Le vélo musculaire sous perfusion électrique

On enchaîne par le vélo musculaire qui signerait presque sa rubrique nécrologique quand on voit ce qu’il se passe chez Accell Group. Pourtant, sur plus d’1,8 million de vélos neufs écoulés l’an dernier, le biclou mécanique représente encore plus de 70 % des volumes, permettant aux puristes de se pavaner en agitant le cuissard, les mollets reluisants.

Mais qui achète ces vélos sans moteur ? Les parents en offres à leurs enfants pour aller se défouler au parc, et les cadres sup’ qui s’offrent un Gravel (75 000 unités) à 3 000 balles pour aller transpirer sur les chemins forestiers le dimanche matin, affichant fièrement leur sortie sur Strava, tels des ados à la recherche de likes sur Insta.

Mais sorti du parc pour enfants et du concours de bitume du dimanche matin, le musculaire est sous perfusion. Pour les vrais trajets du quotidien, pour aller bosser le matin sous la grisaille sans sentir le fennec à la réunion de 9 h, c’est le vélo électrique à assistance électrique (VAE) qui a pris le pouvoir. De fait, si le musculaire fait du volume, c’est le VAE qui paie les salaires en générant près de 60 % du chiffre d’affaires.

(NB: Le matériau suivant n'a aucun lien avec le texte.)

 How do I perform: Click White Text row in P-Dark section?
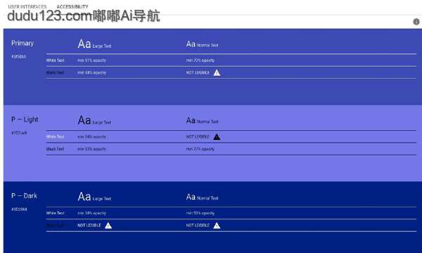[231, 213]
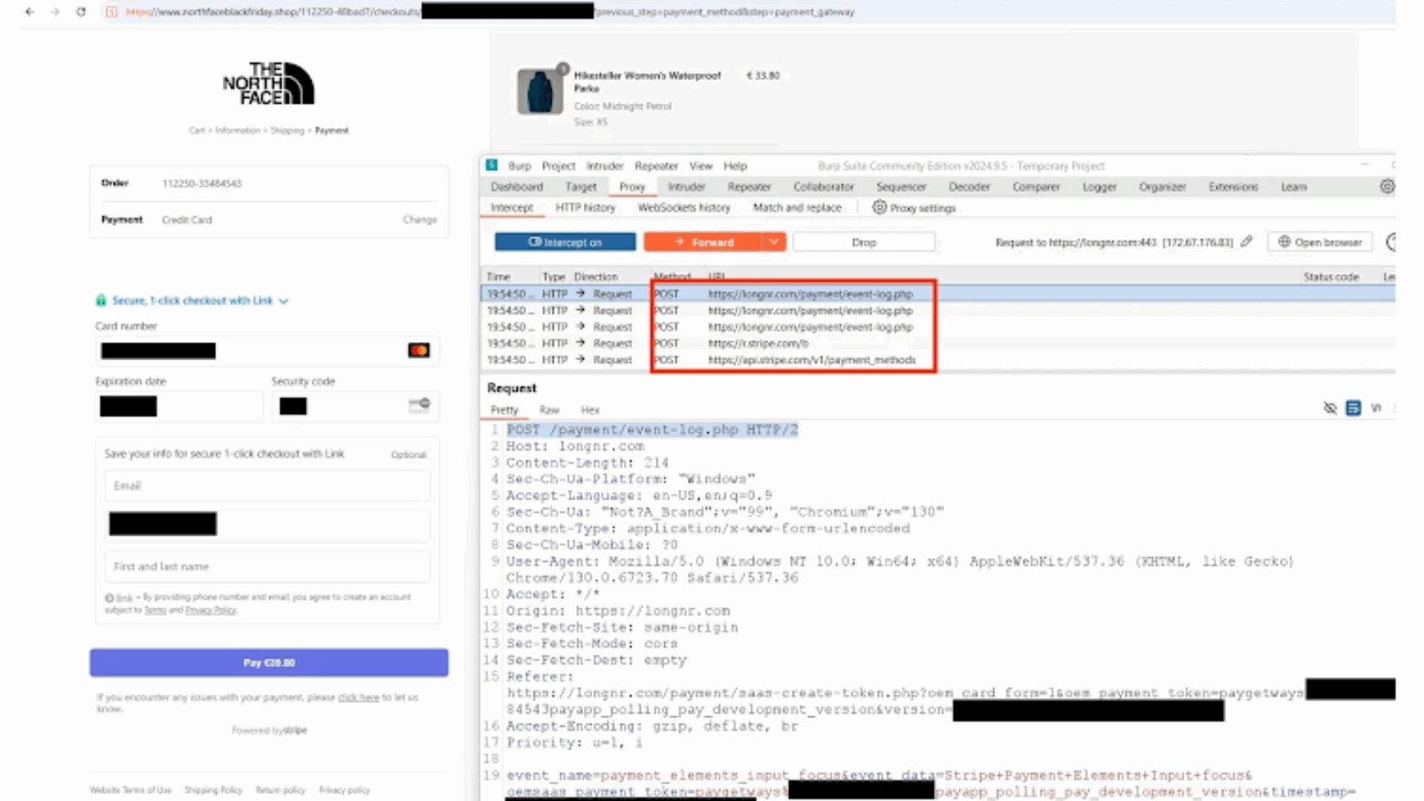The width and height of the screenshot is (1424, 801).
Task: Click the Burp settings gear at top right
Action: (x=1388, y=187)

Le vélo mécanique (ou musculaire peu importe), est juste redevenu ce qu’il était, avant de se prendre pour le sauveur de la mobilité urbaine : un article de sport. Et le futur à 2,50€ le litre de SP95 va accentuer cette tendance envers les vélos à piles. Pour le plus grand bonheur des rues et des enfants qui traversent sans regarder.

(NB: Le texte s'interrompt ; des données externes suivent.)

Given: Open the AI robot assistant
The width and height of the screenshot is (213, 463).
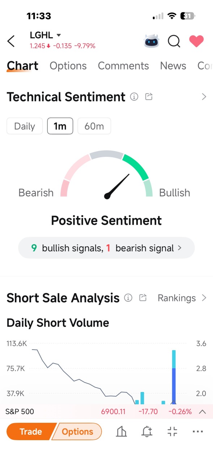Looking at the screenshot, I should pos(151,41).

L’hypocrisie de Bruxelles : subventionner l’obésité sur roues

On nous rebat les oreilles avec l’encombrement urbain et le poids critique des batteries. Les politiciens nous expliquent, trémolos dans la voix (ils font ça bien), qu’il faut drastiquement réduire la taille de nos véhicules pour sauver nos rues congestionnées. Paris a même fait un malus au poids pour les véhicules.

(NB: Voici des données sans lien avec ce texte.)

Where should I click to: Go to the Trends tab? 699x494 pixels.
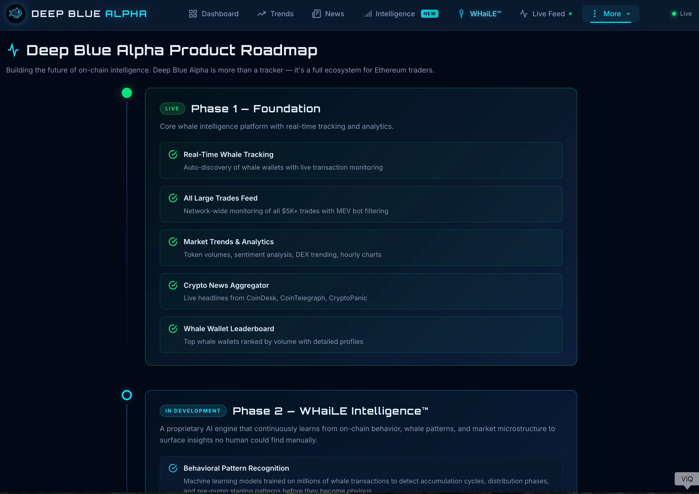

C’est donc dans une logique toute politique que ces personnes ont décidé d’exclure purement et simplement les catégories les plus légères des incitations financières.

Aujourd’hui, vous pouvez allègrement bénéficier d’un généreux coup de pouce étatique pour l’achat d’un rutilant SUV électrique de deux tonnes embarquant une batterie de 80 kWh pour déplacer un individu de 75 kg sur huit kilomètres. La bureaucratie s’en félicite en sirotant un thé matcha bio acheté très cher donc forcément équitable.

Mais de l’autre côté du spectre, les quadricycles légers, ces microcars qui cochent pourtant toutes les cases du pragmatisme urbain, qui conviennent aux personnes âgées qui veulent juste faire leurs courses en ville. Qui sied aux ados qui veulent pécho, se déplacer et encore pécho. Qui sont utiles aux personnes qui ne feront jamais de grands trajets. Bref, le genre d’engins adapté à tout un panel d’usages qui n’a pas pour réponse magique la trottinette ou le vélo. Ces engins sont abandonnés sur le bas-côté de la subvention (dont le concept même est discutable d’ailleurs, mais c’est une autre histoire qui nécessite des notions d’économies qui semblent avoir échappé à ceux qui font ces lois).

Une Microlino, une Fiat Topolino ou un Mobilize Duo, qui pèsent à peine le poids d’une portière de SUV allemand, ne rentrent pas dans les grilles de Bruxelles.

C’est l’hôpital européen qui se moque de la charité urbaine. Les législateurs pleurent sur la pollution et l’engorgement de nos centres-villes, mais ignorent la vraie micro-mobilité.

D’un autre côté, ces textes sont pondus par des gens qui confondent l’automobile avec le salon roulant depuis lequel ils les rédigent. Il en oublient la fameuse loi de l’énergie cinétique et que l’automobile, malgré des milliards dépensés, des radars, ADAS intégrées de force, airbags qui ne font pas « tiktakata » et un siècle d’innovation, trône au sommet des engins les plus mortels, devant les avions, les trains, les bateaux, les trottinettes, les vélos et tous les EDPM réunis.

Donc, on finance l’obésité automobile sous couvert de verdissement. On pénalise le citoyen prêt à renoncer à son confort, et on encourage l’aberration consistant à déplacer une montagne d’acier pour chercher du pain. Une vaste farce administrative.

Vous me direz, ça permet, d’une certaine manière, de financer les climatisations, tout en crachant dessus en faisant croire qu’il faut souffrir pour sauver la planète. Un habile tour de passe-passe. Mais avec un tarif d’entrée situé entre 15 et 40 k€, ça fait cher le spectacle de magie.